Winter 2017 Workshops, tutorials, etc.

Events Co-hosted by the Data Science Initiative and Digital Scholarship

All events are in the Data Science Initiative seminar room, 360 Shields Library from 12 - 1.30pm on Friday, unless otherwise noted.

There are 4 related workshops on text processing and mining. These will assume familarity with git, which will be covererd in the first workshop. The other 3 tutorials/workshops are unrelated to each other or the text processing.

Please suggest topics you would like to have a workshop on. Send an email to datascience@ucdavis.edu.

  • 10.30 - 12 February 3rd Slash and Burn Command Line and Git
    Duncan Temple Lang

    Materials from Workshop

    A hands-on practicum on the UNIX/Linux command line and Git version control during which we'll learn the basics of getting around using a command line shell and using Git to manage files. No prior experience is necessary. We'll download all the needed software and get it installed on our machines together, have some directed play on the command line, connect to a remote Git repository, and push a repo and commits to our own, remote Git repositories. We’ll spend very little time talking about what’s under the hood or investigating the many powerful tools that Git offers for advanced users. The workshop is a boots-on-the-ground, get your hands dirty practicum designed to get you up and running on your own computer and give you skills necessary to start using command line Git. (Note: if you don’t know what the command line is, you should definitely take this workshop.) No previous programming or Unix command line experience is necessary. This is a hands-on workshop, so participants must bring a laptop on which they have administrative privileges (the ability to install software) to the workshop.

  • 12-1.30 February 3rd Text Mining Fundamentals
    Carl Stahmer

    This workshop will introduce basic concepts in text mining and Natural Language processing through discussion and hands-on coding of text processing functions that lay the groundwork for nearly all text mining processes. No prior programming experience is necessary to take the workshop; however, familiarity with the command line and Git is a prerequisite. (Participation in the February 3rd workshop on command line and Git will prepare you well for this workshop.) We'll code together as a group, leaving no text-miner behind. Topics covered will include: Word frequency analysis, basic chunking/tokenization, token distribution, and keyword in context (KWIC) analysis. Please come to the workshop with a working R development environment and Git already installed and operational on your system.

  • February 10 Introduction to Bayesian Modeling Using Stan
    Speaker: Matt Espe, Postdoctoral Fellow in Data Sciences & Plant Sciences

    This talk will explore Bayesian modeling using the probabilistic programming language Stan. We will start with a crash course in Bayesian modeling, show when and why MCMC methods are needed, and then will touch on the pros and cons of various different MCMC samplers with hands-on examples. The talk will end with a demonstration of using Stan through multiple interfaces (R, command line, etc).

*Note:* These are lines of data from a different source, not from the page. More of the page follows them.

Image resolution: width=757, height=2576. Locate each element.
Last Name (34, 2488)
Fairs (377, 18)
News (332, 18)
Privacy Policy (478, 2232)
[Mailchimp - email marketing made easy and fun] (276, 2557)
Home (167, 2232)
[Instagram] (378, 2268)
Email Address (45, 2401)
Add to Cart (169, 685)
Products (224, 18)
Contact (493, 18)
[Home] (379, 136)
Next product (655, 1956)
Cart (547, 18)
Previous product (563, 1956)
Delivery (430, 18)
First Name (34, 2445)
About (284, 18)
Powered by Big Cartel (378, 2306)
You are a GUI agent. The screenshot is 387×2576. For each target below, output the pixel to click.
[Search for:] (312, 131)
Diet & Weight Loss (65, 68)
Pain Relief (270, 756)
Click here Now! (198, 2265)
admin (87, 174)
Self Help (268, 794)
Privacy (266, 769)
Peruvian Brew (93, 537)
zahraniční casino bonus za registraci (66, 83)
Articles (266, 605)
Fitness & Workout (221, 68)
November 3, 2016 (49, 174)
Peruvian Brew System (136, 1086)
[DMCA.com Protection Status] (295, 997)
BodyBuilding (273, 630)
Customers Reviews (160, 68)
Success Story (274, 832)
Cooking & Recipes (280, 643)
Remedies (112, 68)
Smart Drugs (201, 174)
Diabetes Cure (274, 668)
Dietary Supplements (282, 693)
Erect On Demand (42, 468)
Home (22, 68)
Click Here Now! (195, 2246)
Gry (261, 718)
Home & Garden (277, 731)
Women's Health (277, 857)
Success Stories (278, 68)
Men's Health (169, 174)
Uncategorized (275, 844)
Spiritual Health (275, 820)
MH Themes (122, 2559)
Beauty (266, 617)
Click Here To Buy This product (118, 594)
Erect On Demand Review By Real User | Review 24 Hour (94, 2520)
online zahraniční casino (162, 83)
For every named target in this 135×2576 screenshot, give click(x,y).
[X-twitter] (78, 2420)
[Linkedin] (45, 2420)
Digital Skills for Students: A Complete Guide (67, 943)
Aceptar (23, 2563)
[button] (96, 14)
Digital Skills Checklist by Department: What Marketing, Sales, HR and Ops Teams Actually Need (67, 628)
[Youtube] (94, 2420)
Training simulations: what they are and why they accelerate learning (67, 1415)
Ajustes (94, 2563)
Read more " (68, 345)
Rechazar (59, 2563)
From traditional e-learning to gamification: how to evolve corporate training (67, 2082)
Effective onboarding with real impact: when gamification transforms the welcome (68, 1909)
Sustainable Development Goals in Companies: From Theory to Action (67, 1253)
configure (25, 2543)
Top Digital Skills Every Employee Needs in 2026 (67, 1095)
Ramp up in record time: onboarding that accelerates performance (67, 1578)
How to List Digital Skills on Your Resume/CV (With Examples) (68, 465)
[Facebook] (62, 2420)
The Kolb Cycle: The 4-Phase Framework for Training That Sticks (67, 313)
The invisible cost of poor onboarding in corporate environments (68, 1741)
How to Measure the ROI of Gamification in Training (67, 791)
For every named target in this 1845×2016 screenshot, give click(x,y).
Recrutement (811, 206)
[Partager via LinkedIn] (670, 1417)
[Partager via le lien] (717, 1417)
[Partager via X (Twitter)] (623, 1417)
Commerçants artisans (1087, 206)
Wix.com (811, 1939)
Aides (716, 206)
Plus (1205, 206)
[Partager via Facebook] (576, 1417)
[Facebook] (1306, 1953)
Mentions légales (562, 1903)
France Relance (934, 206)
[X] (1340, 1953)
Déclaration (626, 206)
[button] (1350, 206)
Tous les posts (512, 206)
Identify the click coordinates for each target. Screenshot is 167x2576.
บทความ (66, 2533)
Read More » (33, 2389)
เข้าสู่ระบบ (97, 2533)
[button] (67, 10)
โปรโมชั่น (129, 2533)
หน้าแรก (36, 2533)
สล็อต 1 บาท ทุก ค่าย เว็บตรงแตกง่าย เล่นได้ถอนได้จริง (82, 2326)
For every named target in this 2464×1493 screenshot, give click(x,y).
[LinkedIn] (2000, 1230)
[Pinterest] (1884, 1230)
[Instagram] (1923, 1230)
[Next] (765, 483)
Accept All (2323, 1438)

  • February 17 Natural Language Processing: Text Normalization and Entity Extraction
    Carl Stahmer

    This hands-on workshop will introduce a collection of basic practices in Natural Language Processing. Topics covered will include: Named entity extraction, part of speech tagging, stemming, and lemmatization. Participants must have some programming experience in R and familiarity with the Unix command line and Git. (Participation in the January 20th workshop on Slash and Burn Command Line and Git and the February 3rd workshop on Text Mining Fundamentals will prepare you well for this workshop.) Please come to the workshop with a working R development environment and Git already installed and operational on your system.

  • February 24 Debugging in R
    Speaker: Duncan Temple Lang (R-core development team member, ...)

    We'll discuss strategies and tools for debugging R code, cover some examples and answer lots of questions.

  • March 3 Natural Language Processing: Form and Meaning
    Carl Stahmer

    This workshop will cover two NLP methods for assessing syntactic and semantic complexity and identifying key concepts represented in texts. Specific topics covered will include: hapax richness, author attribution, and Term Frequency-Inverse Document Frequency (TF-IDF) weighting. Participants must have some programming experience in R and familiarity with the Unix command line and Git. (Participation in the January 20th workshop on Slash and Burn Command Line and Git and the February 3rd workshop on Text Mining Fundamentals will prepare you well for this workshop.) Please come to the workshop with a working R development environment and Git already installed and operational on your system.

  • March 10 Natural Language Processing: Text Classification
    Carl Stahmer

    This hands-on workshop will cover the theory and practice of Topic Modeling as a method of untrained text classification. We will run a variety of models on the same corpus, identifying and discussing the function of model parameters and their effect on output. Validation practices will also be discussed. Participants should have moderate experience R and Git. Familiarity with the R “TM” package will be beneficial but is not required. (Participation in the previous four workshops in this series will prepare you well for this workshop.) Please come to the workshop with a working R development environment and Git already installed and operational on your system.